ENTRIES SUPPLIED:
──────────────────────────────
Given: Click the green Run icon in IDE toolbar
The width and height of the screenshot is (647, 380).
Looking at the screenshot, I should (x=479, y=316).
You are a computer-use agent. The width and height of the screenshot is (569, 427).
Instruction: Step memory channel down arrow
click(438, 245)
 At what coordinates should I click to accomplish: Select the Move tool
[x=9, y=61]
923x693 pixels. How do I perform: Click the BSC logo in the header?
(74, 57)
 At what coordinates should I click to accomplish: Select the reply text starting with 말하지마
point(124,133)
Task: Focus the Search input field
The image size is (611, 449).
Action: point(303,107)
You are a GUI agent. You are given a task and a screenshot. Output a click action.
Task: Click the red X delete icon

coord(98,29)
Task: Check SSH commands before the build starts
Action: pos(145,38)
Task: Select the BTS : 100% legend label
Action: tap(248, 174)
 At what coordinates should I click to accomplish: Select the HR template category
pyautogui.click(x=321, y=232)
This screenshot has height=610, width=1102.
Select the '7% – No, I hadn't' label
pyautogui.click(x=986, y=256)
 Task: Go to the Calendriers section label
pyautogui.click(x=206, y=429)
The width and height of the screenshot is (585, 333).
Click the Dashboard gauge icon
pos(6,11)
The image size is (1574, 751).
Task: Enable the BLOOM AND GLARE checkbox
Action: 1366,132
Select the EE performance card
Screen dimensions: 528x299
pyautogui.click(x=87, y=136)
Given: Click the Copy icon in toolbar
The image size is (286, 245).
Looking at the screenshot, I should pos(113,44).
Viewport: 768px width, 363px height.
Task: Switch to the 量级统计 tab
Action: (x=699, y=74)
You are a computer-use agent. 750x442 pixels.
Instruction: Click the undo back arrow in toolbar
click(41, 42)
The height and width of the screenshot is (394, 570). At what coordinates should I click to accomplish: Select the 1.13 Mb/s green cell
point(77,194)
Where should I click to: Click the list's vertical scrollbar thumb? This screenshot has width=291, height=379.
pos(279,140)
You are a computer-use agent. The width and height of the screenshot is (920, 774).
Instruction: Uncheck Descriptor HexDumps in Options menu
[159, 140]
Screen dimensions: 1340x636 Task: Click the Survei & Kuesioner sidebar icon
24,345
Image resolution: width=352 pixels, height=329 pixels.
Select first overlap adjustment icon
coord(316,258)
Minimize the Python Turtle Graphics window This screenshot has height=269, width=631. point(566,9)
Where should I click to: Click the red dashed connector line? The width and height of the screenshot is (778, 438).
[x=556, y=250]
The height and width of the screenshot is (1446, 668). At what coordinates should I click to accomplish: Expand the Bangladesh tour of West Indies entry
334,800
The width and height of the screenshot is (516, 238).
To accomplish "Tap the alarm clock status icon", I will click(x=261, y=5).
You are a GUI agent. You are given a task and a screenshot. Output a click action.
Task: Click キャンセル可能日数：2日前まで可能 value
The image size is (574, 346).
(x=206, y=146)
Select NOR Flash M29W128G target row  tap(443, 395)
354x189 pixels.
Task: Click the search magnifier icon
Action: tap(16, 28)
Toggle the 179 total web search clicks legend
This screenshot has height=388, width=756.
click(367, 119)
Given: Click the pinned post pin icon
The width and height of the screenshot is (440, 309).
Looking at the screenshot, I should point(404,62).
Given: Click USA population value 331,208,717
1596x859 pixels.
──────────────────────────────
WHAT IS BEING ASKED: The answer must be the full listing, restated word for word.

WRITTEN REPLY:
Given: Click the green Run icon in IDE toolbar
The width and height of the screenshot is (647, 380).
Looking at the screenshot, I should (x=479, y=316).
You are a computer-use agent. The width and height of the screenshot is (569, 427).
Instruction: Step memory channel down arrow
click(438, 245)
 At what coordinates should I click to accomplish: Select the Move tool
[x=9, y=61]
923x693 pixels. How do I perform: Click the BSC logo in the header?
(74, 57)
 At what coordinates should I click to accomplish: Select the reply text starting with 말하지마
point(124,133)
Task: Focus the Search input field
The image size is (611, 449).
Action: point(303,107)
You are a GUI agent. You are given a task and a screenshot. Output a click action.
Task: Click the red X delete icon

coord(98,29)
Task: Check SSH commands before the build starts
Action: pos(145,38)
Task: Select the BTS : 100% legend label
Action: tap(248, 174)
 At what coordinates should I click to accomplish: Select the HR template category
pyautogui.click(x=321, y=232)
This screenshot has height=610, width=1102.
Select the '7% – No, I hadn't' label
pyautogui.click(x=986, y=256)
 Task: Go to the Calendriers section label
pyautogui.click(x=206, y=429)
The width and height of the screenshot is (585, 333).
Click the Dashboard gauge icon
pos(6,11)
The image size is (1574, 751).
Task: Enable the BLOOM AND GLARE checkbox
Action: 1366,132
Select the EE performance card
Screen dimensions: 528x299
pyautogui.click(x=87, y=136)
Given: Click the Copy icon in toolbar
The image size is (286, 245).
Looking at the screenshot, I should pos(113,44).
Viewport: 768px width, 363px height.
Task: Switch to the 量级统计 tab
Action: (x=699, y=74)
You are a computer-use agent. 750x442 pixels.
Instruction: Click the undo back arrow in toolbar
click(41, 42)
The height and width of the screenshot is (394, 570). At what coordinates should I click to accomplish: Select the 1.13 Mb/s green cell
point(77,194)
Where should I click to: Click the list's vertical scrollbar thumb? This screenshot has width=291, height=379.
pos(279,140)
You are a computer-use agent. The width and height of the screenshot is (920, 774).
Instruction: Uncheck Descriptor HexDumps in Options menu
[159, 140]
Screen dimensions: 1340x636 Task: Click the Survei & Kuesioner sidebar icon
24,345
Image resolution: width=352 pixels, height=329 pixels.
Select first overlap adjustment icon
coord(316,258)
Minimize the Python Turtle Graphics window This screenshot has height=269, width=631. point(566,9)
Where should I click to: Click the red dashed connector line? The width and height of the screenshot is (778, 438).
[x=556, y=250]
The height and width of the screenshot is (1446, 668). At what coordinates should I click to accomplish: Expand the Bangladesh tour of West Indies entry
334,800
The width and height of the screenshot is (516, 238).
To accomplish "Tap the alarm clock status icon", I will click(x=261, y=5).
You are a GUI agent. You are given a task and a screenshot. Output a click action.
Task: Click キャンセル可能日数：2日前まで可能 value
The image size is (574, 346).
(x=206, y=146)
Select NOR Flash M29W128G target row  tap(443, 395)
354x189 pixels.
Task: Click the search magnifier icon
Action: tap(16, 28)
Toggle the 179 total web search clicks legend
This screenshot has height=388, width=756.
click(367, 119)
Given: Click the pinned post pin icon
The width and height of the screenshot is (440, 309).
Looking at the screenshot, I should point(404,62).
Given: Click USA population value 331,208,717
1596x859 pixels.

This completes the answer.